01:37 In some installations or some common performance engines, we may be able to purchase specific adapters, these are available for example for the GM LS series of V8.
01:48 And these make the installation really easy.
01:50 The adapter locates in the key way of the crankshaft and then the degree wheel locates onto the adapter.
01:57 Makes it really easy to also adjust the orientation of the degree wheel when we are finding true TDC.
02:05 In most instances though we can use a simple adapter, and we've got a couple here.
02:10 These adapters include a step on the adapter which locates to the inside diameter of our degree wheel and the hole through the centre of our adapter is the same diameter as the outside diameter of the front crank bolt.
02:25 Now if all of those diameters are correct, this is going to make sure that our degree wheel runs concentrically with the crankshaft.
02:33 Now in this case the adapters that we have here came from Moroso with our degree wheel.
02:40 However if you don't have the correct adapter for your particular crank bolt diameter, it is easy enough to have a local machine shop make some of these up for you.
02:50 So that's our first task is to make sure that we have the correct adapter to make sure that the degree wheel will run concentric with our crank bolt.
02:58 Now in most instances we will be fitting the degree wheel directly to the snout of the crankshaft while we're going through the process of degreeing the camshaft.
03:08 However in the case of our Moroso degree wheel, we also have a series of three holes that can be used to locate the degree wheel directly to a harmonic dampener or front crank pulley if we want to fit the degree wheel while that pulley is still located on the engine.
03:25 In this case, we're going to be looking at fitting the Moroso degree wheel onto our Honda B18C, although the general concepts we've been talking about here, are applicable to any engine.
03:36 Before we start fitting the degree wheel, what we've done is we've timed our engine so that it is currently on TDC on compression stroke on number one cylinder.
03:46 We don't have to be absolutely accurate here, we're just simply using the factory timing marks to align this.
03:52 This gives us a reference point when we are aligning the TDC point on our degree wheel.
03:58 The other aspect we need to be really careful of is to ensure that when we are fitting the degree wheel, it isn't going to foul or contact on anything behind it.
04:07 In some instances we may need to space the degree wheel out slightly.
04:11 And in this case the water pump pulley on our B18C does come very close to the degree wheel so we're going to be using one of our aluminium spacers on the back of the degree wheel and one in the front.
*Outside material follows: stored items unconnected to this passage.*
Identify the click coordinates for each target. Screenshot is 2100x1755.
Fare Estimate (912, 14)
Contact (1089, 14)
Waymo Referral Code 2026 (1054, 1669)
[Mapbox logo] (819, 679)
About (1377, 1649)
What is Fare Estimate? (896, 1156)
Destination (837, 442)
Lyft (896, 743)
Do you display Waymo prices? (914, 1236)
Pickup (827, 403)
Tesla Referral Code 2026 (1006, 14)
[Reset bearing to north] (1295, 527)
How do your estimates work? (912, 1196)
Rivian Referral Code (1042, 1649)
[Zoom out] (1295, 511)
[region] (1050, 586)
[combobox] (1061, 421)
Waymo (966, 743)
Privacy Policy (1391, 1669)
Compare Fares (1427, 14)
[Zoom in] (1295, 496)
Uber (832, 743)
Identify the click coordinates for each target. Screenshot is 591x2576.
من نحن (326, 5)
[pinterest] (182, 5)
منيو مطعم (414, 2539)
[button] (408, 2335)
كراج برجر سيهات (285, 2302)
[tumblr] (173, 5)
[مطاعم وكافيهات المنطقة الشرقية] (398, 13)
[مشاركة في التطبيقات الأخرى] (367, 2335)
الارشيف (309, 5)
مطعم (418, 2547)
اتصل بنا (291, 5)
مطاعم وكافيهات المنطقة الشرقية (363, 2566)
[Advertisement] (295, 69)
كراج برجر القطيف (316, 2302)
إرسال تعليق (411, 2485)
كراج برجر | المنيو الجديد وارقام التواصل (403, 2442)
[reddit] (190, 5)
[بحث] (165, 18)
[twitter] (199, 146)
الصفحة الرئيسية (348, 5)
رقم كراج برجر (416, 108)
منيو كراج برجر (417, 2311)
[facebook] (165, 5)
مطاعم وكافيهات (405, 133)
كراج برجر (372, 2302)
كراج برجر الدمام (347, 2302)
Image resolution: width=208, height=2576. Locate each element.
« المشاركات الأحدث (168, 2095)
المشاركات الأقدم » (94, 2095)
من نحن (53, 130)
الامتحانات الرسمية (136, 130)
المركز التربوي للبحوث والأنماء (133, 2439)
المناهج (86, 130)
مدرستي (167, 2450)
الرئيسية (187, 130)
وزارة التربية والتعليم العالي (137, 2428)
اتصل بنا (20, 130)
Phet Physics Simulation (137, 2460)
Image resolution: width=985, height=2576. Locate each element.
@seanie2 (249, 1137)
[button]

04:23 So let's go ahead and we'll fit that now.
04:52 So at this point, I've only done up the degree wheel finger tight.
04:55 I've made sure that the aluminium spacer is correctly located in the inside diameter of our degree wheel, again to simply make sure that the degree wheel is concentric with our crankshaft.
05:07 Before tightening the degree wheel down, what I want to do is locate our TDC mark somewhere near to where I'm going to be placing my pointer.
05:15 Now again this is going to depend from one engine to another on exactly what's available.
05:21 In this case we will be making a simple wire pointer so all I'm looking for here is a location on the block where I can bolt or tighten down this wire pointer.
05:30 In this case we've got a convenient M6 bolt hole on our cylinder head, and this is where I'm going to be locating our pointer.
05:38 So with our TDC mark somewhere close to that bolt hole, I can now tighten down the crank pulley.
05:46 It's important to tighten the crank pulley just to ensure that during the degreeing process when we are turning the engine over that the degree wheel doesn't come loose.
05:55 And in order to do this I'm just going to be using a battery impact gun.
06:02 So there's our degree wheel fitted to the crankshaft on our B18C.